The latest issue of Private Eye carries the following two short articles under the headline Phony forensics.

 

The last Eye’s revelations that the crown I had kept secret a report which undermined prosecution claims about the circuit board fragment used to convict Abdelbasset al-Megrahi of the 1988 Lockerbie bombing has prompted justice campaigner Jim Swire to raise further questions.  The fragment, said to be part of the bomb’s timing device, was said to have been found by scientists embedded in blasted shirt remains, and the evidence bag in which it was discovered had been altered by someone who was never identified.

Furthermore, the fragment had tested “negative” for explosive traces and there were discrepancies about how it was stored, tested and identified. It had been passed between UK scientists and the US investigators who came up with the “match” to timing devices supplied to Libya thus linking the country and Megrahi to the bombing, which killed 270 people, including Dr Swire’s daughter, Flora.

“Now that we know that it was always known that it could not have been part of a Libyan timer used in the bomb, where did it come from?” asked Swire. So far there is no indication that the Crown Office has chosen find out.

Nor, says Dr Swire, is it looking into the break-in at Heathrow 16 hours before the departure of PanAm flight 103. This information was also withheld from Megrahi’s trial – although it had been disclosed by the time of his appeal. As he told the Eye: “I would like to know why this myth about the fragment and Libyan bombs from Malta is still being used to conceal the truth, and why the real perpetrators remain free from ever being brought before any court for this crime against humanity.”

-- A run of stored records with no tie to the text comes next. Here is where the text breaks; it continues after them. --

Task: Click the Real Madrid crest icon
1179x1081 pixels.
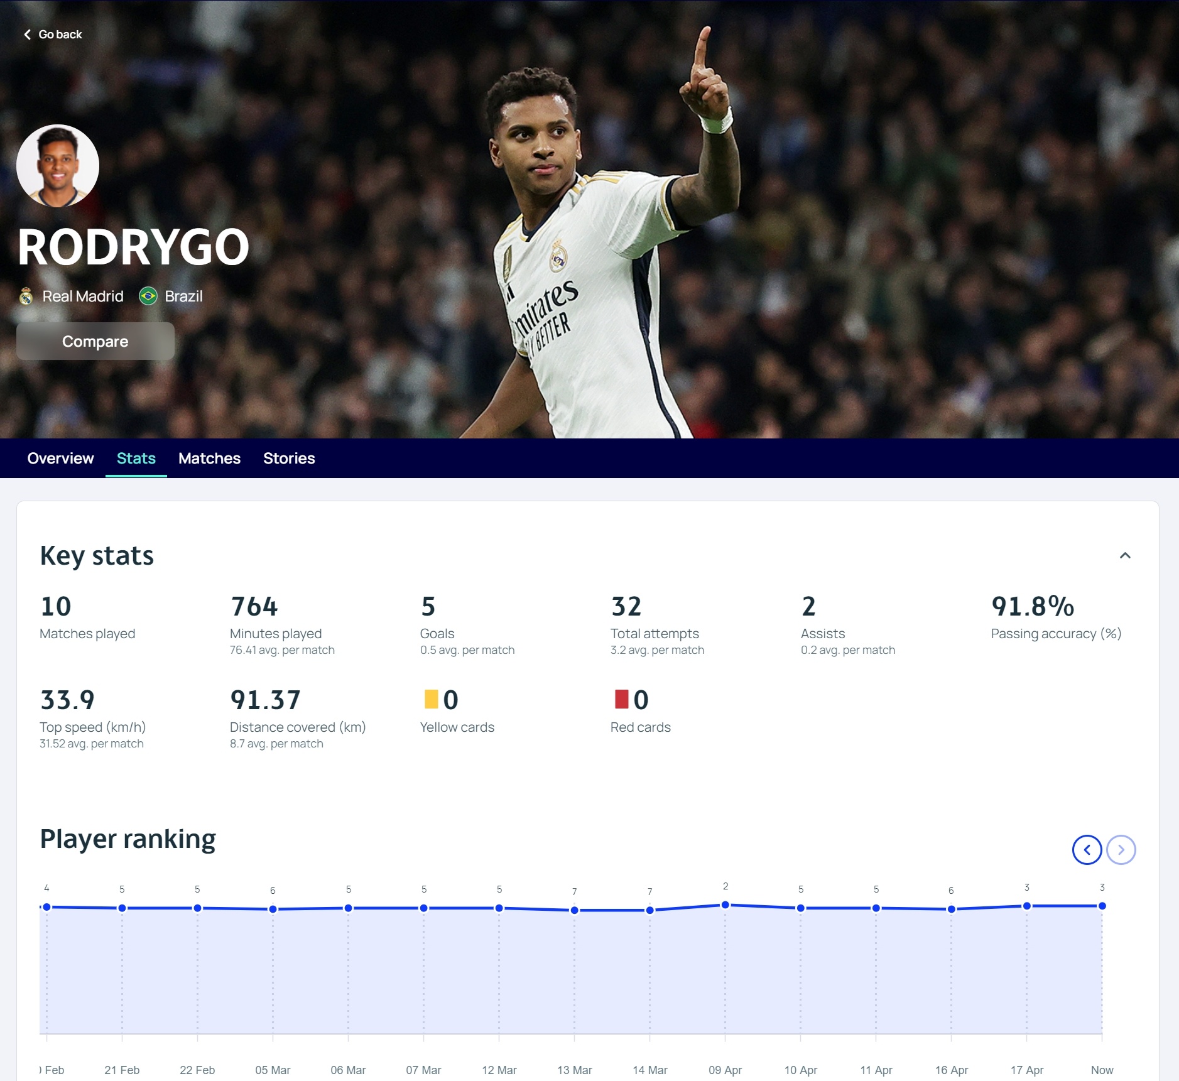Action: (x=26, y=296)
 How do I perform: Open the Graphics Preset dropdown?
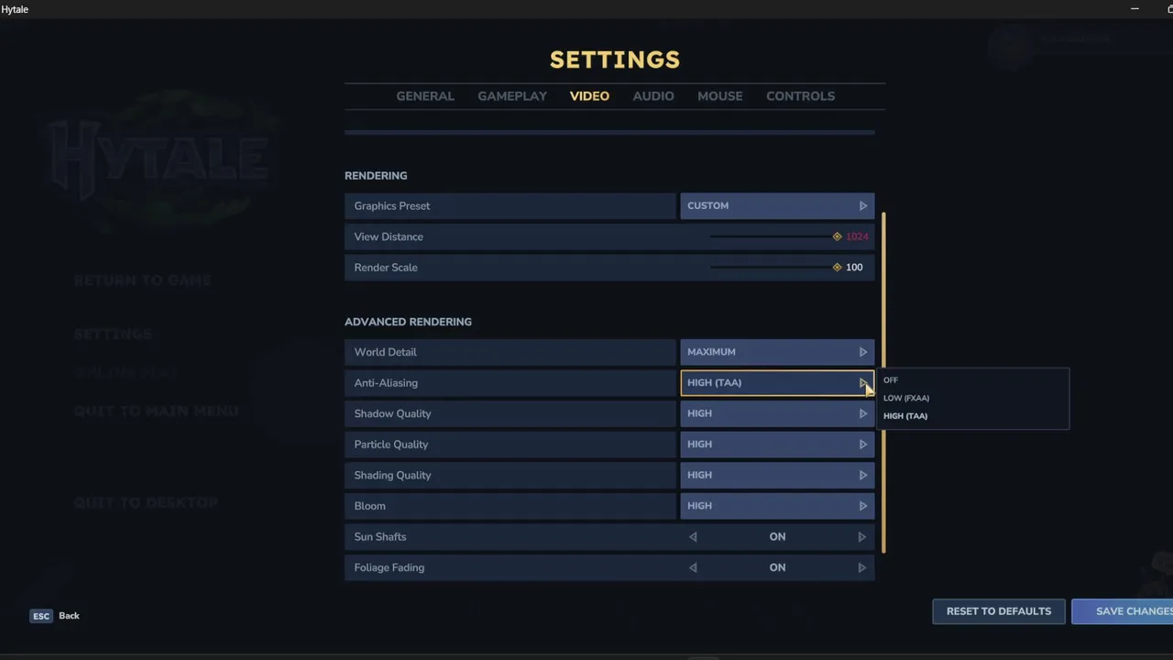pos(776,206)
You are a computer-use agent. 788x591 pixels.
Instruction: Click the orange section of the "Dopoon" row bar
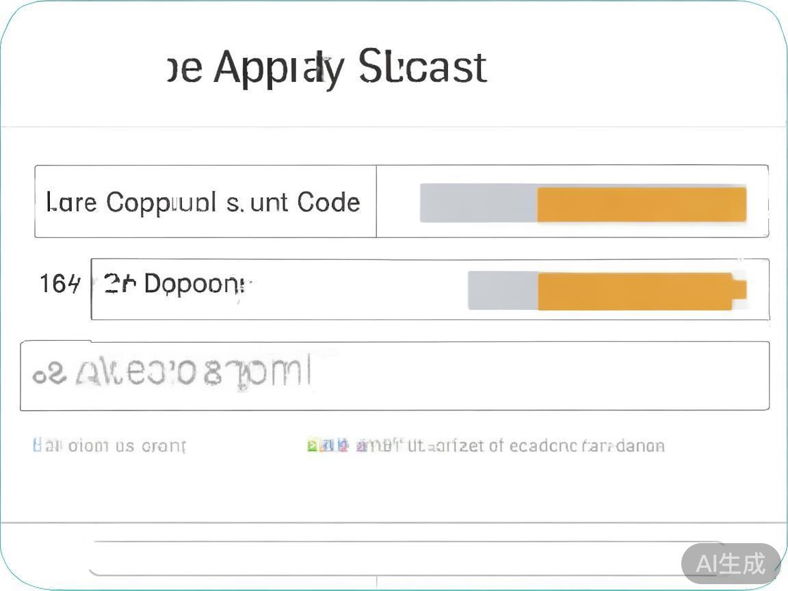(x=635, y=291)
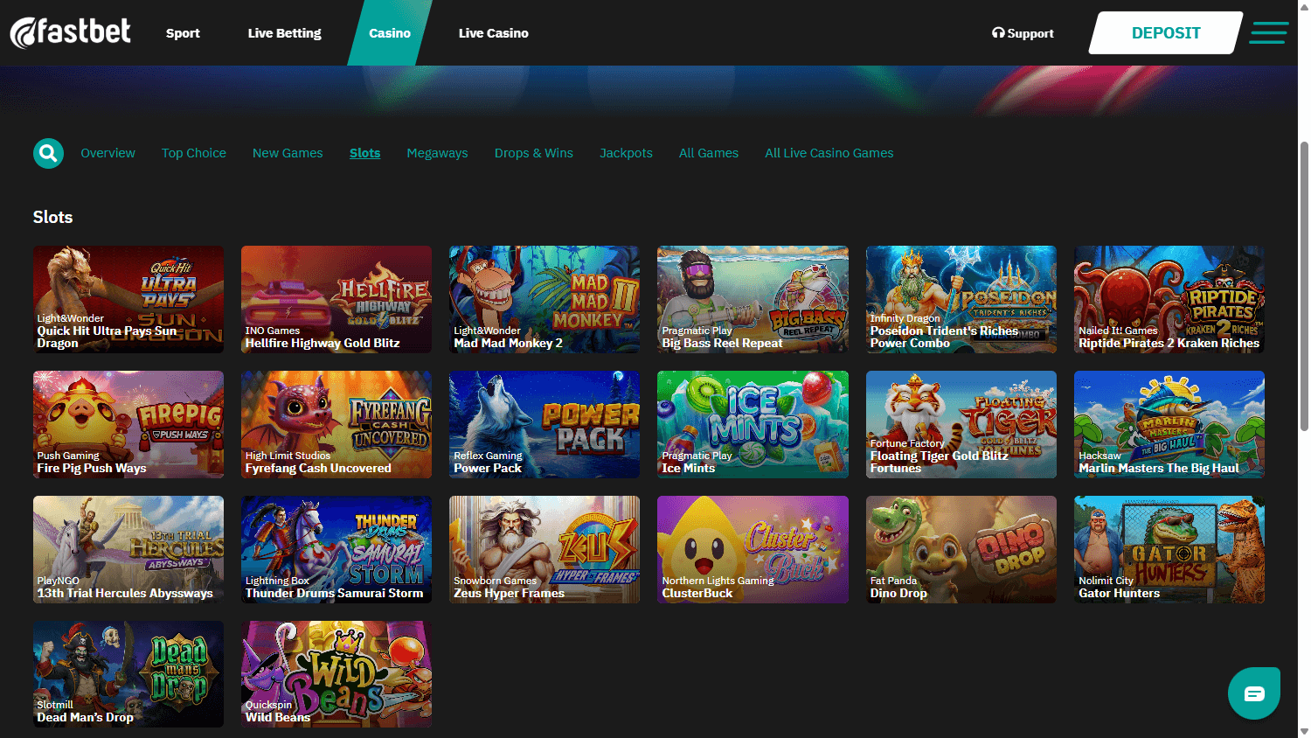Click the scrollbar down arrow
This screenshot has width=1311, height=738.
[1304, 733]
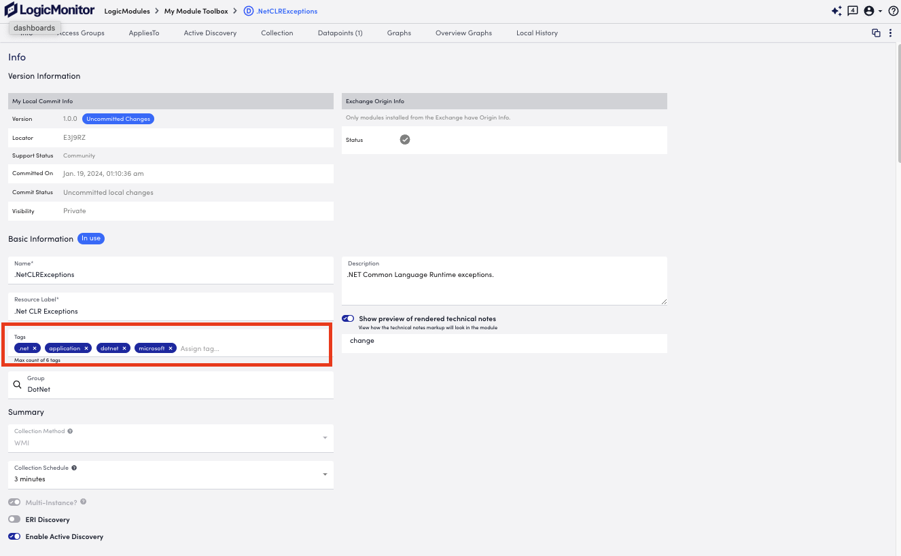Toggle the ERI Discovery switch
Image resolution: width=901 pixels, height=556 pixels.
[x=14, y=519]
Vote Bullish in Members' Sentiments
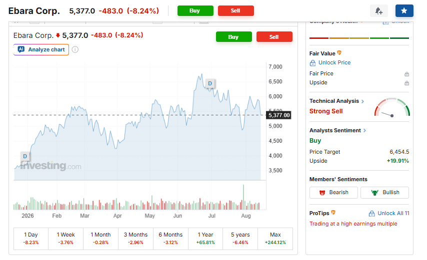This screenshot has height=260, width=427. click(x=385, y=192)
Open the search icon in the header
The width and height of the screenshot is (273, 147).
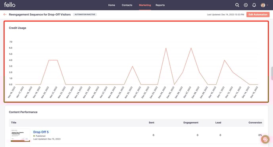click(237, 5)
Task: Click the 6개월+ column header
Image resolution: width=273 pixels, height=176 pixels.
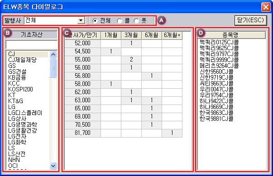Action: coord(172,35)

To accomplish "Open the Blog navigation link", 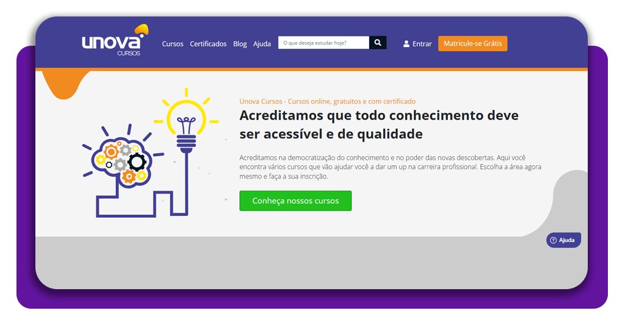I will (x=240, y=44).
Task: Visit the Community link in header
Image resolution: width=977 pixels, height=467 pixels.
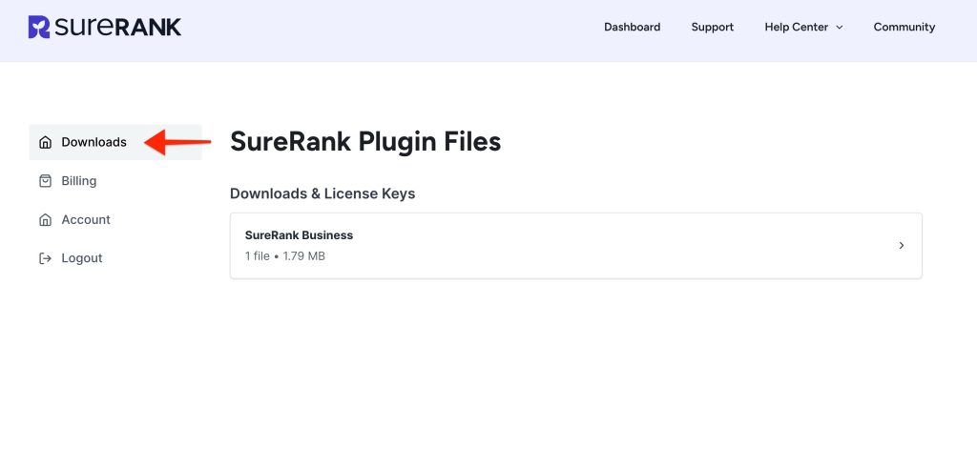Action: pos(904,27)
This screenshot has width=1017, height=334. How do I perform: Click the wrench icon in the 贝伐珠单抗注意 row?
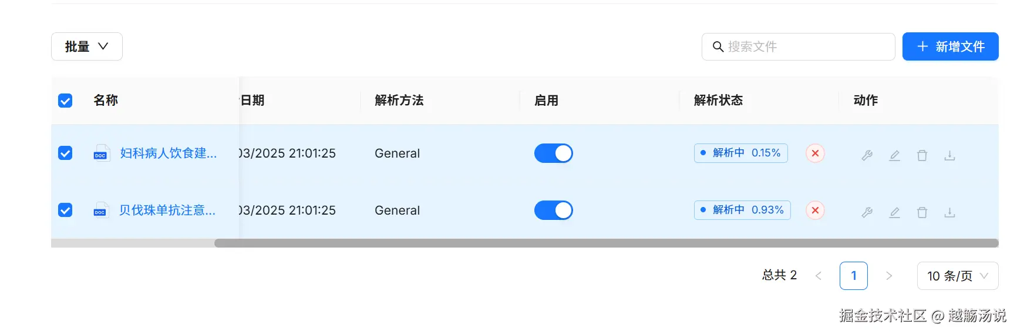click(867, 212)
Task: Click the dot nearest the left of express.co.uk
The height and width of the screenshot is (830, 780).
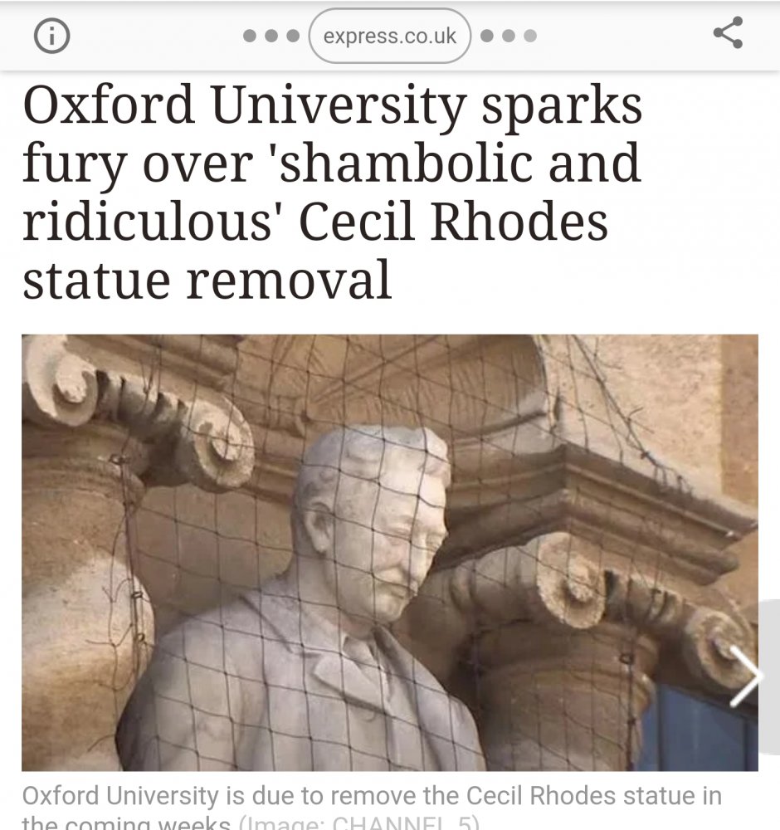Action: [x=293, y=36]
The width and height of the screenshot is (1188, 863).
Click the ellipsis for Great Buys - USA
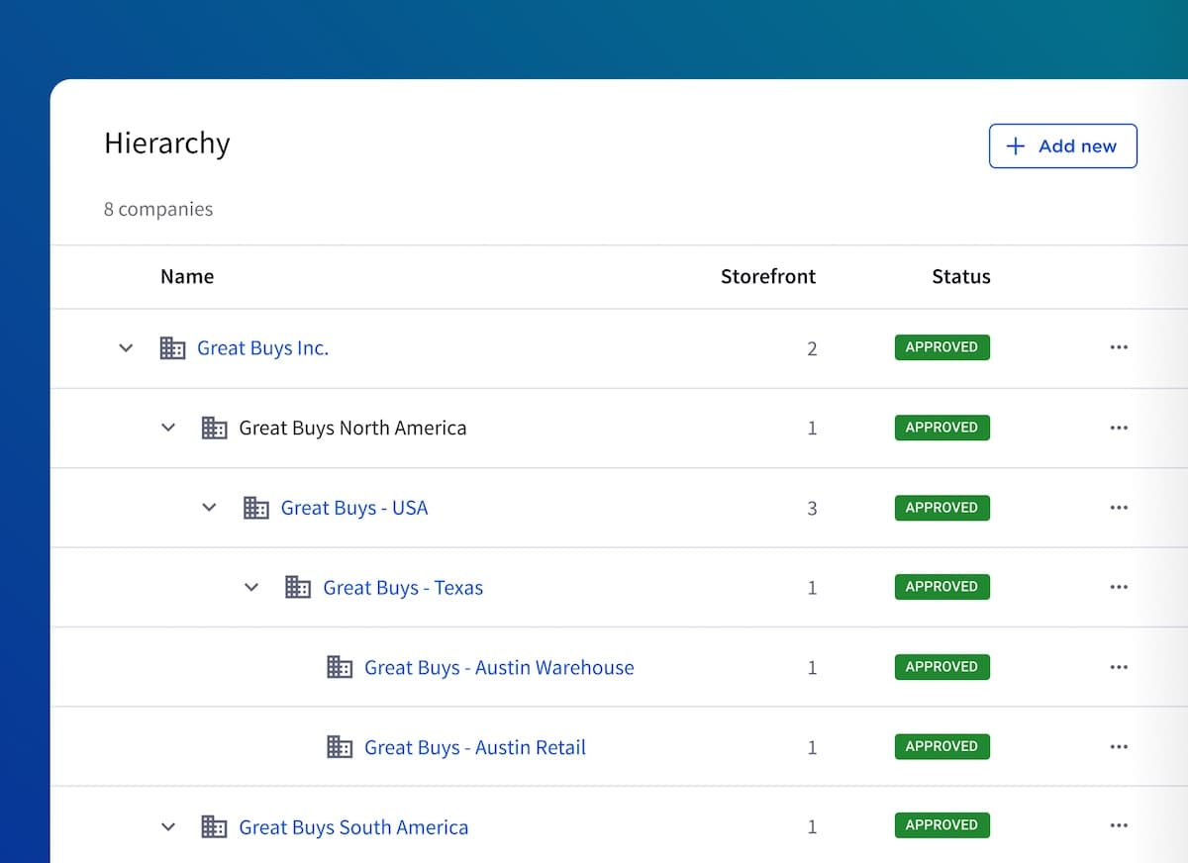1119,508
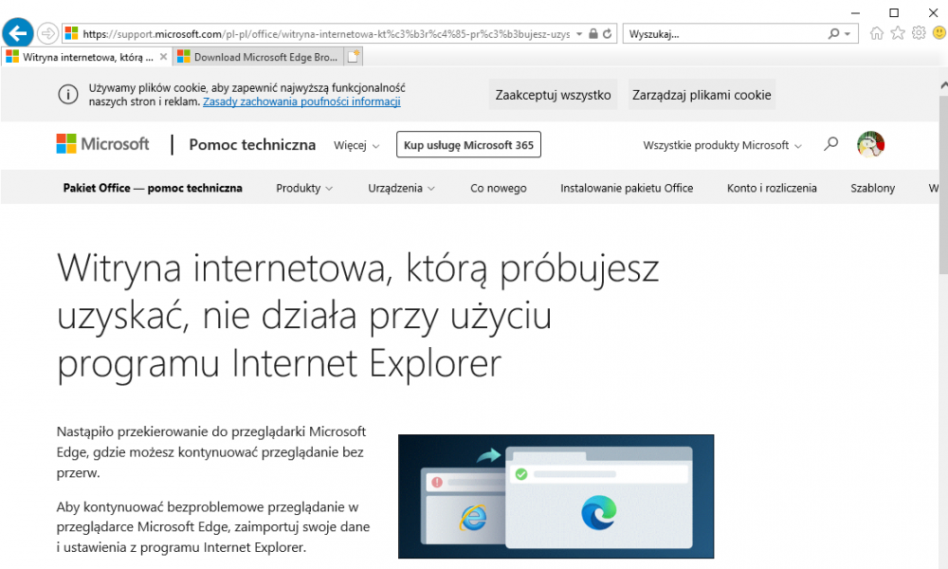Image resolution: width=948 pixels, height=569 pixels.
Task: Open search via the magnifier icon
Action: (x=830, y=144)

Earlier this year the Scottish newspaper the Herald confidently reported that two oft he leading lawyers involved in the Lockerbie case were about to become high court judges. It said that the judicial appointments board had recommended for the bench the former Lord Advocate Colin (now Lord) Boyd QC, who led the

prosecution of Megrahi, and Maggie Scott QC, who led Megrahi’s abandoned appeal, along with Michael Jones and David Burns. [JA note: in fact David Burns QC was also involved in the case, as he was the second senior counsel on Abdelbaset’s team.]

Lord Boyd was recently criticised by the Scottish Criminal Cases Review Commission for failing to disclose crucial information about a series of CIA cables referring to its Walter Mitty-like “star witness”, Abdul Majid Giaka, a so-called double agent, which completely undermined the witness’s credibility (Eyes passim). But guess who failed to make the judicial cut out of the four candidates? Only the troublesome Ms Scott. She declined to discuss the matter with the Eye.